Let me illustrate this first with something we all can understand. In pre-WWII Germany those who espoused the doctrine of Aryan racial superiority and called themselves “Übermensch” (overmen, or super-humans), came to believe that Jews were less than fully human. They called the Jews “untermensch,” meaning “undermen, or sub-humans.” This was their belief, their firmly held doctrine.  However, I think we can all agree that they were, what I like to call, “Wrong!” They embraced an incorrect thought. That is PHASE 1.
            This incorrect thinking led them to have incorrect attitudes toward Jews. If Jews are sub-humans, then they do not have the same needs and rights as the rest of us. If they are sub-human, they are incapable of having the same hopes and dreams as us super-humans. If they are less than fully human then I can trick them, steal from them, lie to them, and make fun of them and it does not really matter because it is not like I am doing it to a real person. That is PHASE 2—Incorrect attitudes based on incorrect ideas.
            PHASE 3 puts it all together and ties a bow around it. If we know for a fact that Jews are sub-human and are hateful, dirty untermensch, then it does not matter what we do to them. Really, they are more like livestock than people, and we kill and eat livestock without a second thought. Therefore, we can enslave Jews and make them do whatever we want done, or we can kill Jews by shooting them, gassing them, or starving them and we are perfectly within our rights. You all know the end of the story.  Incorrect thinking gave way to incorrect attitudes, which in time resulted in 6.5 million Jewish men, women, and children being murdered by the Nazis in horrific ways.
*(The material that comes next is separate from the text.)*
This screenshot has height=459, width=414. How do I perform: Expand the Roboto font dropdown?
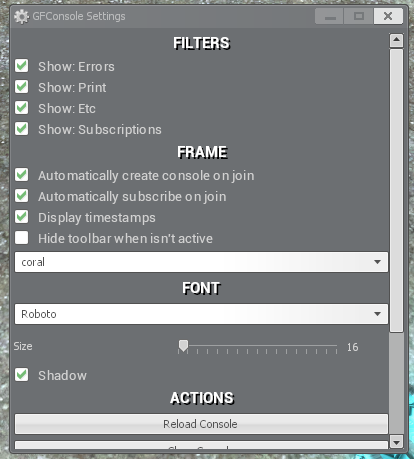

            So, now you are thinking, how does this relate to our text here in James 4? Let me try and pull it together. Just as the Germans can never say, “We did not know that killing Jews was a sin,” so also, we can never use ignorance of the right as a defence or an excuse for our doing of the wrong. If we choose to disobey God and not do what He has commanded us to do, that is sin, and there is no excuse for it. On the other hand, if we disobey God by doing what He has forbidden us to do, that too is sin, and there is no excuse for it. All too often we are quick to forgive ourselves, and to let ourselves off the hook. As I mentioned last Sunday, we often take our own sin too lightly. It just does not bother us that much.  But it should, and it will, if we get into the Word and begin to see things through God’s perspective.
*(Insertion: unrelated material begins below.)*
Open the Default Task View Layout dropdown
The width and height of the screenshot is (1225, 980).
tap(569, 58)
            But how do we break the three-phase sin cycle? Logically, if we want to begin doing the right things, then we must be driven by correct attitudes. Additionally, if we want our attitudes to be correct and right before God, then our thinking must be brought into line with God’s thinking, and that can only be done as we immerse ourselves in God’s revelation, the Word of God. Life change can only come about because of our knowing and embracing the truth. Then our righteous behaviours will come into line with our godly thoughts and godly attitudes.
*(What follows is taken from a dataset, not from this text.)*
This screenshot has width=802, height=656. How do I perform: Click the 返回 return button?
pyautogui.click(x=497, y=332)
            The apostle Paul said it well in Romans 12:1-2 – I urge you, brothers, in view of God's mercy, to offer your bodies as living sacrifices, holy and pleasing to God—this is your spiritual act of worship. 2 Do not conform any longer to the pattern of this world but be transformed by the renewing of your mind. Then you will be able to test and approve what God's will is—His good, pleasing and perfect will.” Or as Paul says it in Ephesians 4:22-23, “[You must] lay aside the old self, which is being corrupted in accordance with the lusts of deceit, and…be renewed in the spirit of your mind.” 
            Of course, telling others to do the right things for all the right reasons is easy. I can look you straight in the eye and tell you that you ought to do it this way. However, I do not find it so easy to do it myself. It is a daily struggle and I fail often. But look again at verse 15. It reminds us that our seconds, minutes, hours, days, weeks, months, and years are all in God’s powerful and merciful hands. “If the Lord wills, we will live and also do this or that.” He took care of your past when you came to know Him. Let Him worry about your future because you have no control over it anyway. You just need to concentrate on living for Him with all your might in the here and now.